How do we ensure that the next Summit brings together and builds on the foundations of knowledge and cooperation from the Summits in the UK, Korea, and France and advances new areas of tangible impact?
How does the emerging “Summit Series” connect to other international initiatives that engage varying groups of countries. These include the Bletchley Park Declaration, the G7 Hiroshima Code of Conduct, and the UN Global Digital Compact.
We need to answer these questions, and others, if our goal is to ensure that there is a relatively aligned and interoperable system of AI governance norms, standards and knowledge-sharing that creates an enabling environment for AI innovation that works for the citizens of each country. As we plan for India and beyond, we have an opportunity to set a collective agenda and a clear roadmap including what role future Summits will play, and to what extent, in advancing this agenda.

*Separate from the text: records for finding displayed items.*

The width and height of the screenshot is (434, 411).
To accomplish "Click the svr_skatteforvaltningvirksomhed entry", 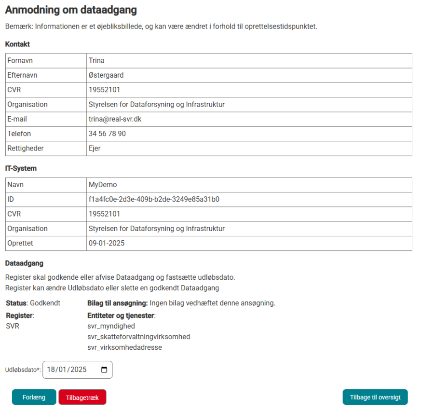I will [x=138, y=337].
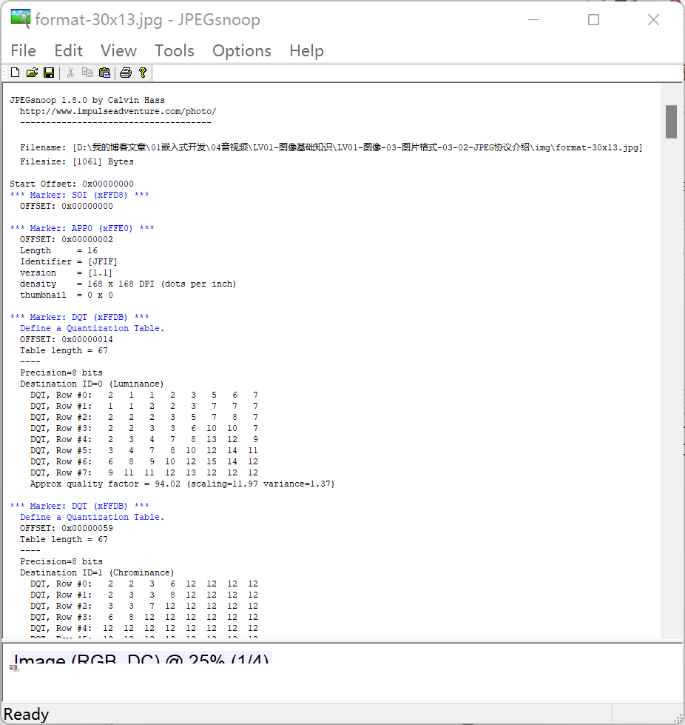Click the JPEGsnoop app icon in title bar
Screen dimensions: 685x725
pos(20,19)
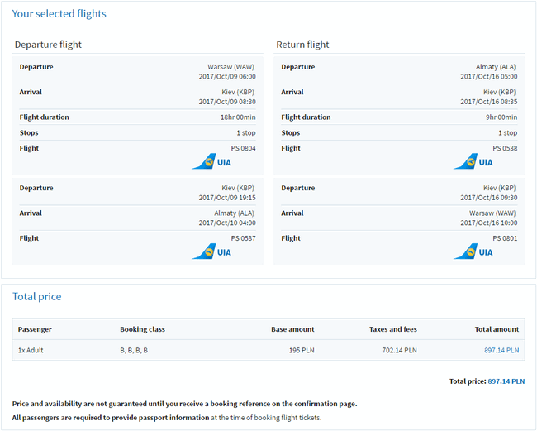Screen dimensions: 537x431
Task: Click the 897.14 PLN total amount link
Action: pyautogui.click(x=501, y=350)
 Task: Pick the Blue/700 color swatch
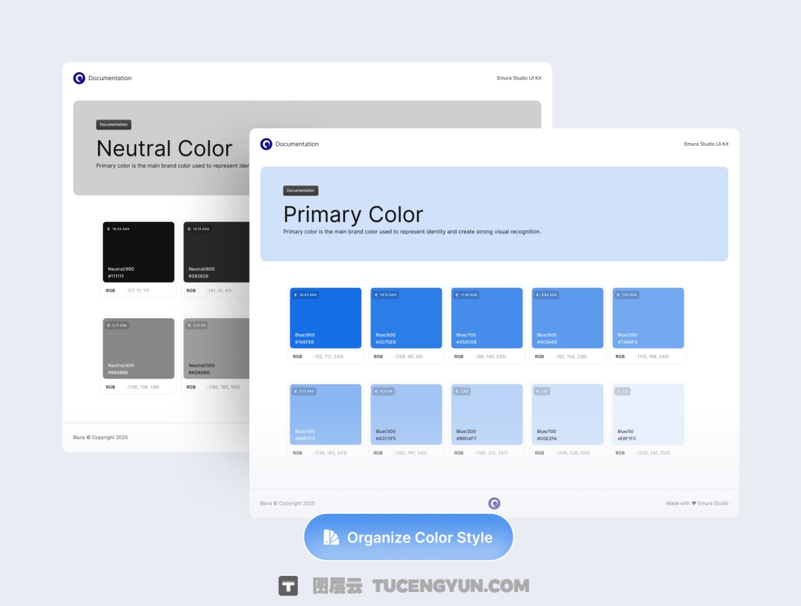point(487,318)
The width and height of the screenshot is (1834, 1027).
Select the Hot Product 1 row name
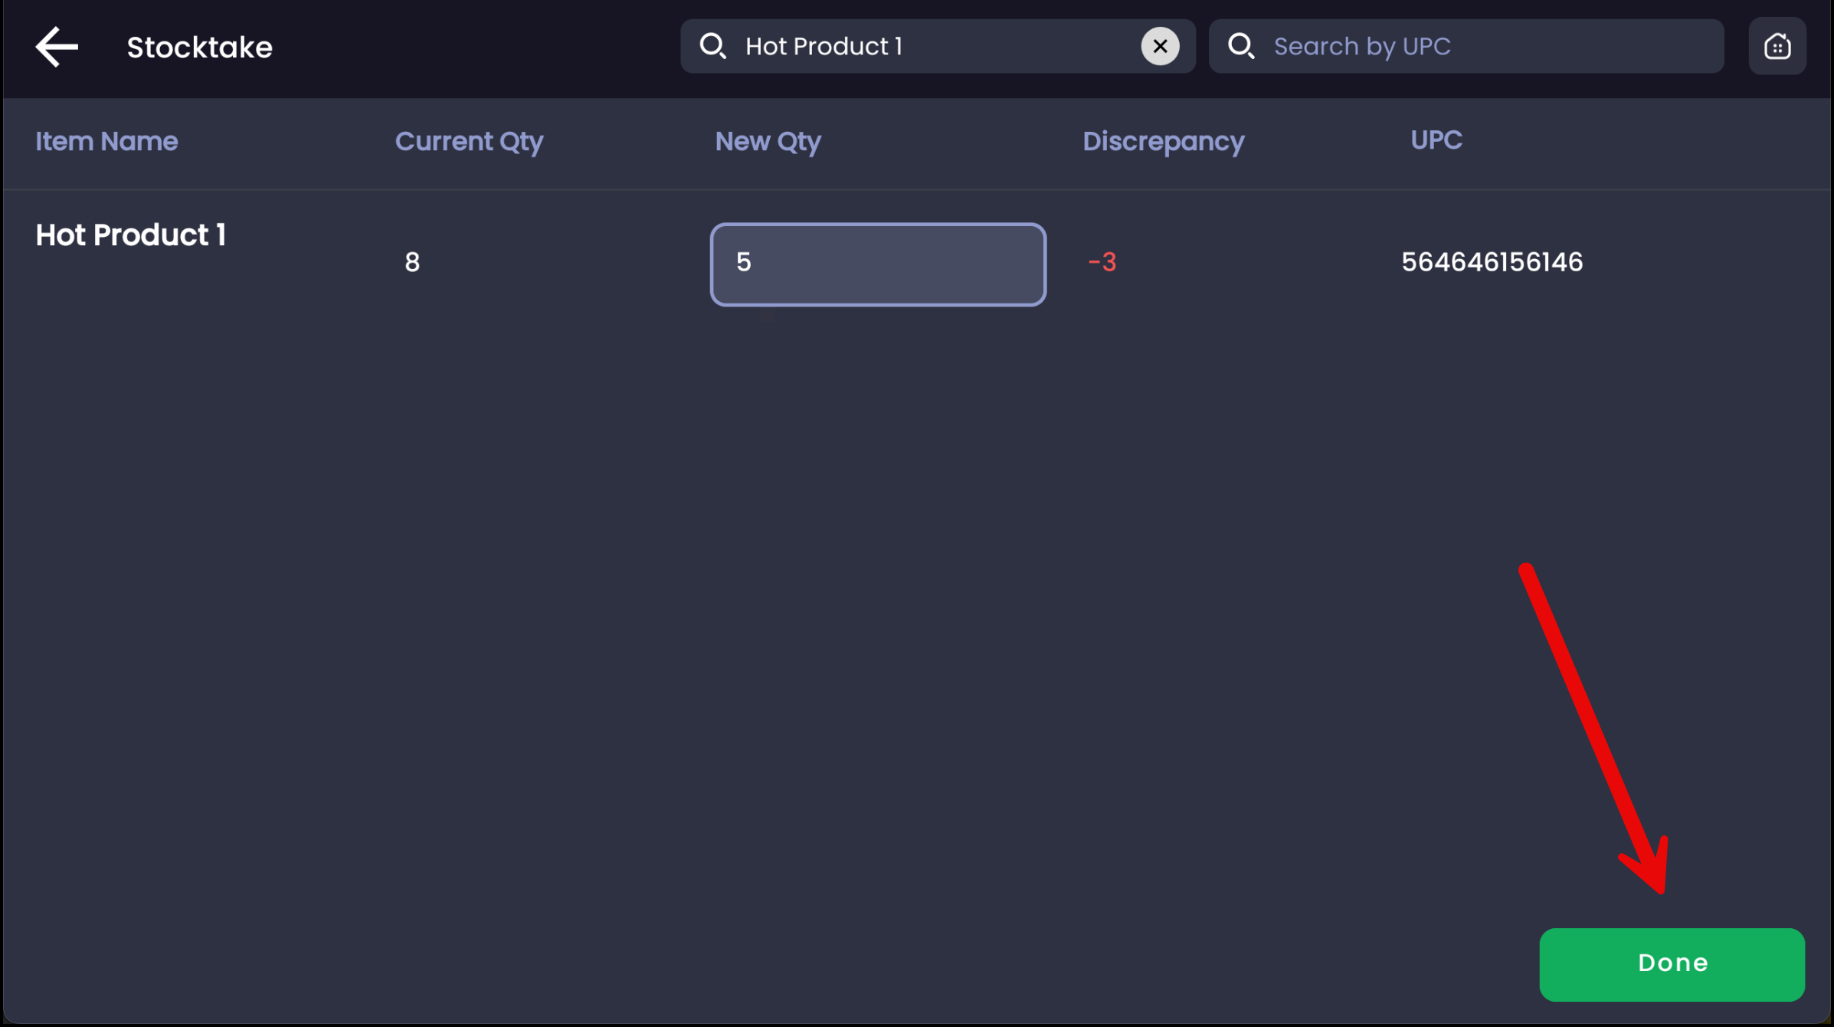(x=131, y=235)
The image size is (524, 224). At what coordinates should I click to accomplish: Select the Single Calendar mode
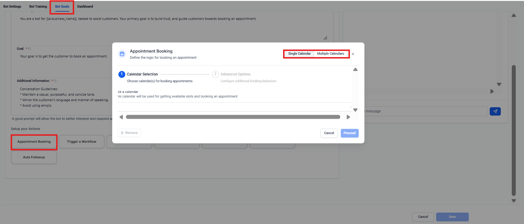point(299,54)
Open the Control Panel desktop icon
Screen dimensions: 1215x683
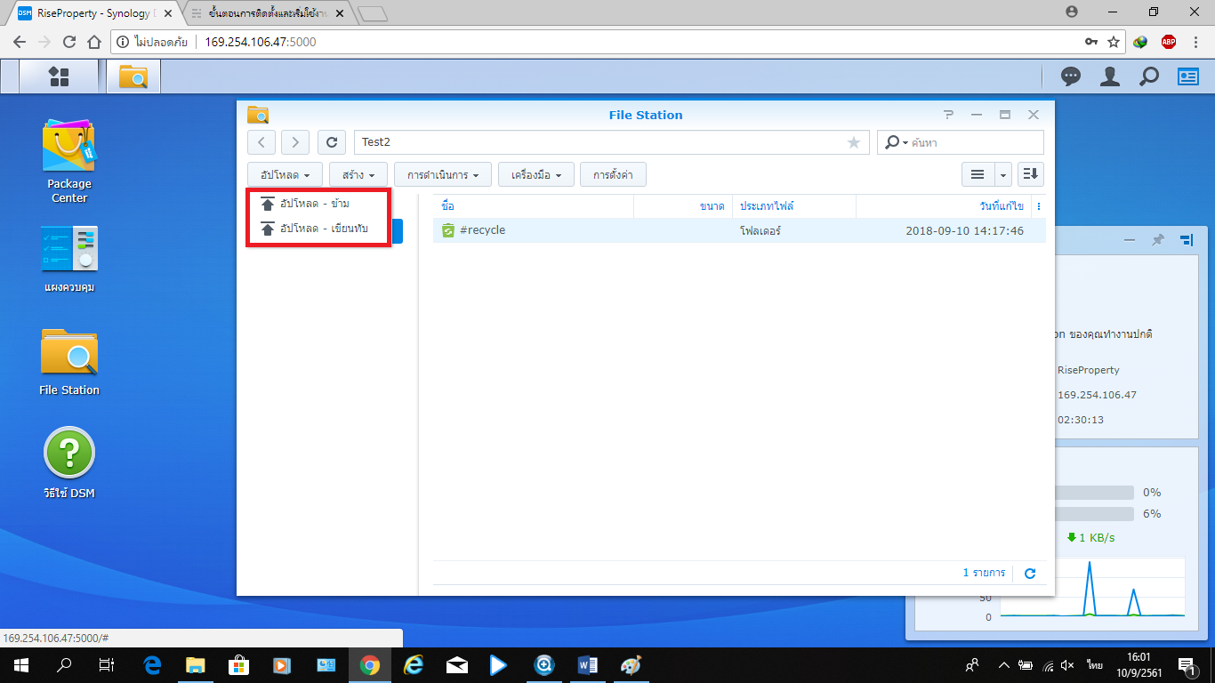click(68, 249)
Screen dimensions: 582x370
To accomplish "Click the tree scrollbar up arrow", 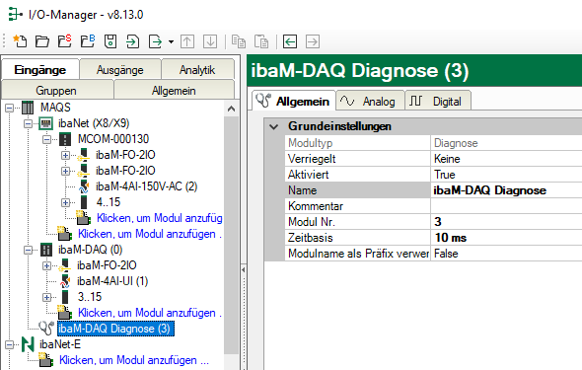I will point(231,109).
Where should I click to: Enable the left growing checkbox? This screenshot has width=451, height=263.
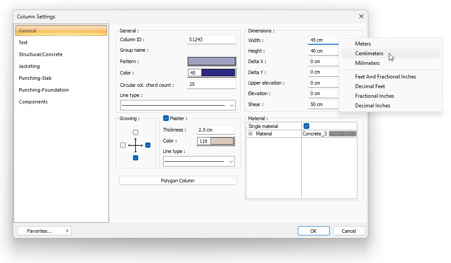123,145
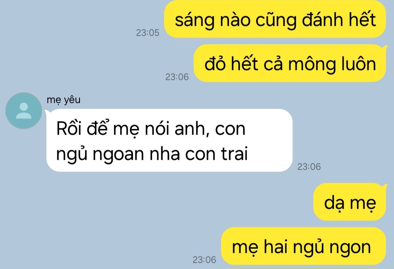Tap the message mẹ hai ngủ ngon

coord(303,246)
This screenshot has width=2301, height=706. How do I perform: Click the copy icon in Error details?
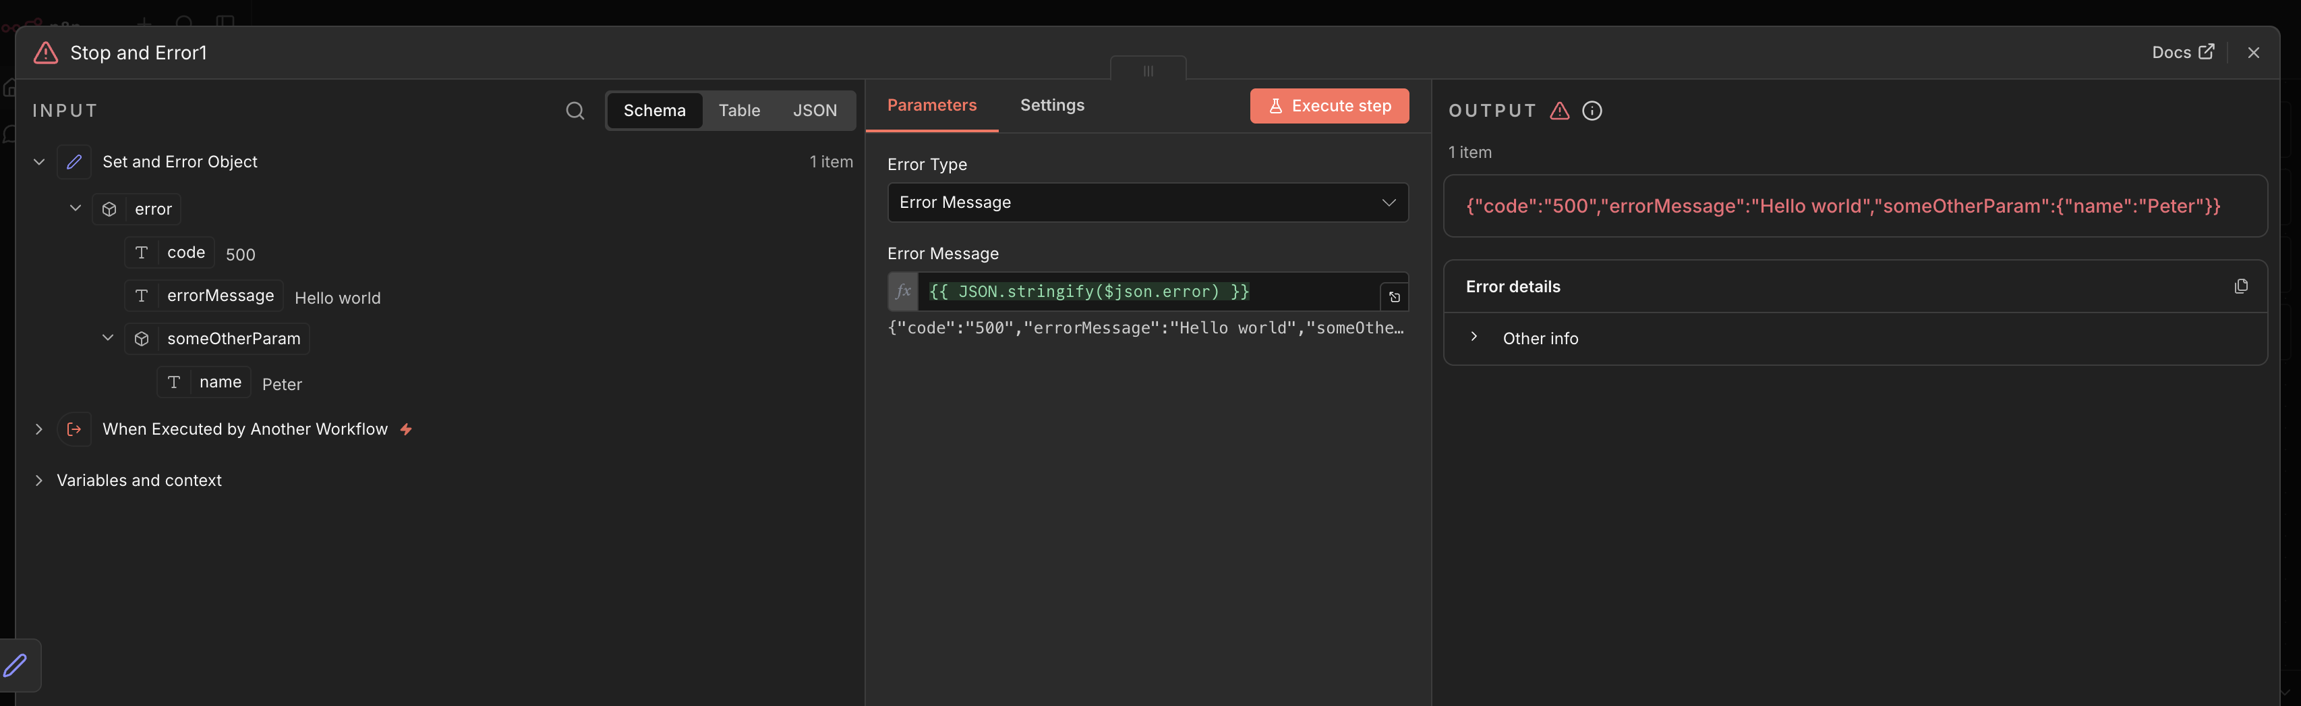pyautogui.click(x=2240, y=287)
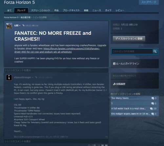Click the comment bubble showing 29 replies
The height and width of the screenshot is (146, 164).
point(151,109)
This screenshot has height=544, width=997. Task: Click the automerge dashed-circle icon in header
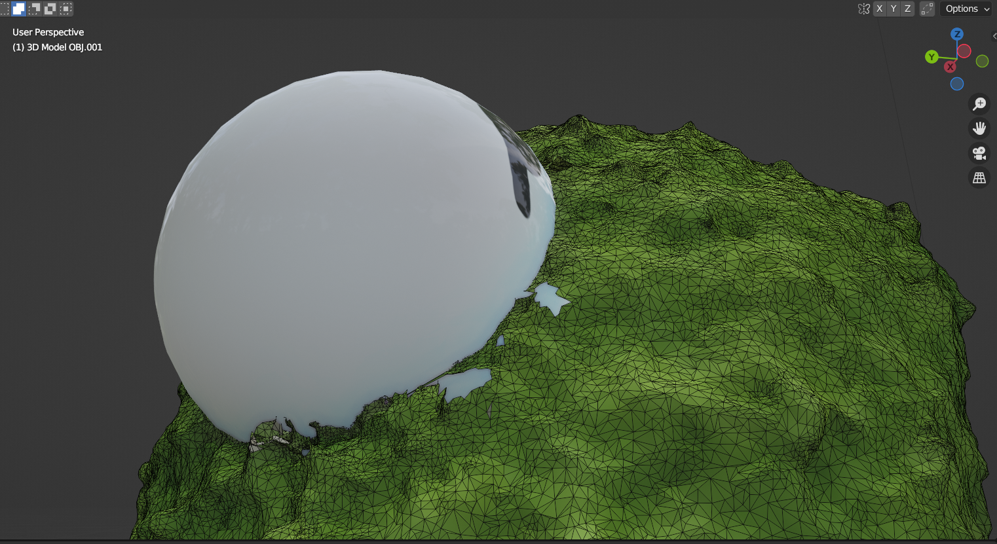(x=927, y=9)
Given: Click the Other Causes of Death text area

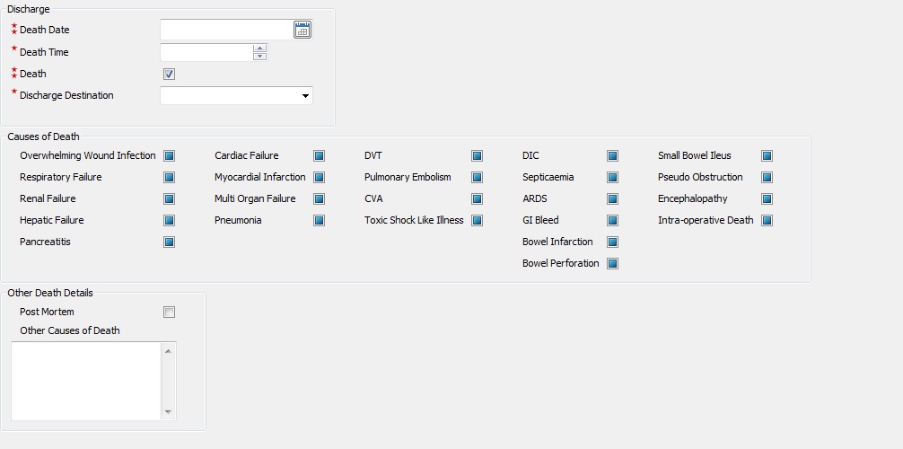Looking at the screenshot, I should [87, 381].
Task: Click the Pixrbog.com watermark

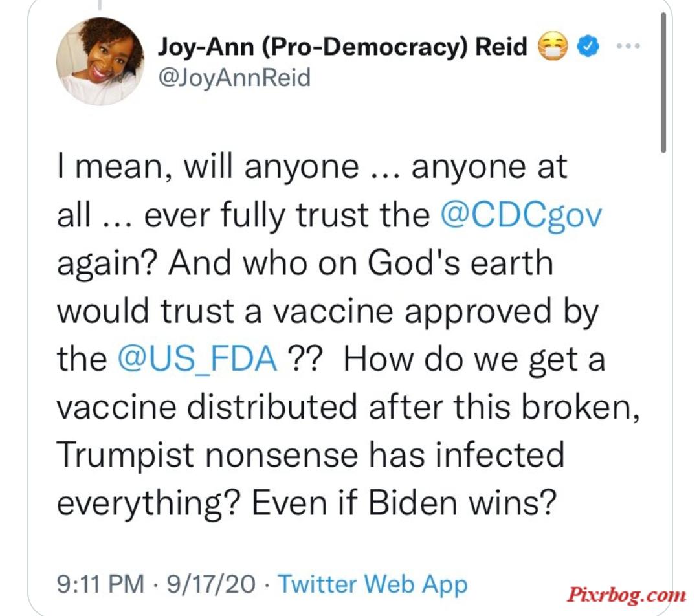Action: pyautogui.click(x=627, y=595)
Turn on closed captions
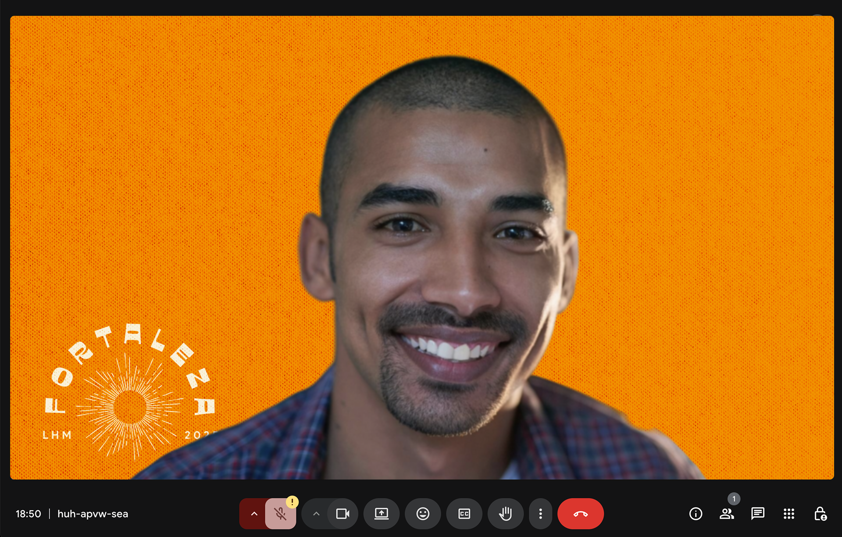Image resolution: width=842 pixels, height=537 pixels. coord(464,514)
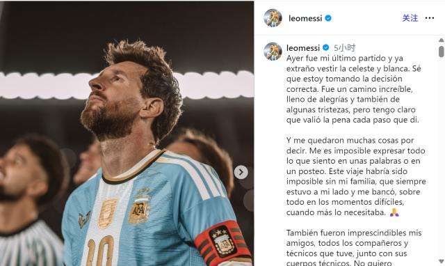
Task: Open the three-dot more options menu
Action: [430, 18]
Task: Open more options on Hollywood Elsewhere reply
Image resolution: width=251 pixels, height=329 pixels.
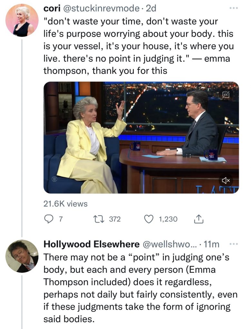Action: (x=233, y=244)
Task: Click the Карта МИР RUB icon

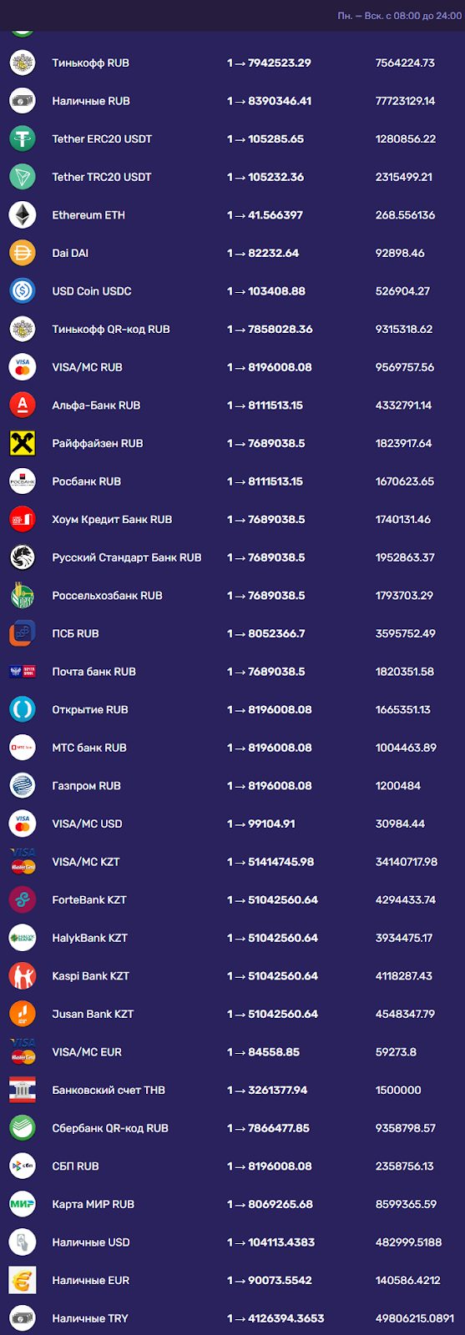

At PAI, we are working with our Partners and beyond to articulate what a vibrant and effective national accountability and assurance ecosystem looks like. This is crucial in unlocking innovation across sectors. This work is already underway fueled last week by the event we hosted in Paris days before the Summit. Pulling together often fragmented efforts in auditing, standards, disclosures, and evaluations, we have an opportunity to better understand how they fit together to enable responsible and resilient innovation.
Two other items of note from the Paris Summit include the launch of Current AI, a global foundation and incubator to advance AI as a public good. With an initial $400M endowment and ongoing support, this initiative will aim to fund projects that advance AI for the public interest—focusing on open datasets, smaller and more sustainable models, and fostering an AI accountability ecosystem. Coordinated work in these areas will be crucial to finding new ways of using AI for the benefit of society.
It was also good to see the Pledge for a Trustworthy AI in the World of Work, which details important commitments for companies on investing in workers, protecting worker privacy and training, and developing workers’ digital skills. We are pleased by the explicit inclusion of protecting the rights of data enrichment workers across global data supply chains. The Pledge was informed by PAI’s guidelines and resources on responsible data enrichment and shared prosperity which also support its implementation. The central role for American workers in determining how AI is used was also echoed in the remarks of the US Vice President.
Governments, technology companies, civil society, and academia all have important roles to play in determining what our AI future looks like. The AI Action Summit and its surrounding events demonstrated the energy and desire for action. Now, it is up to all of us to build that future and make it a reality.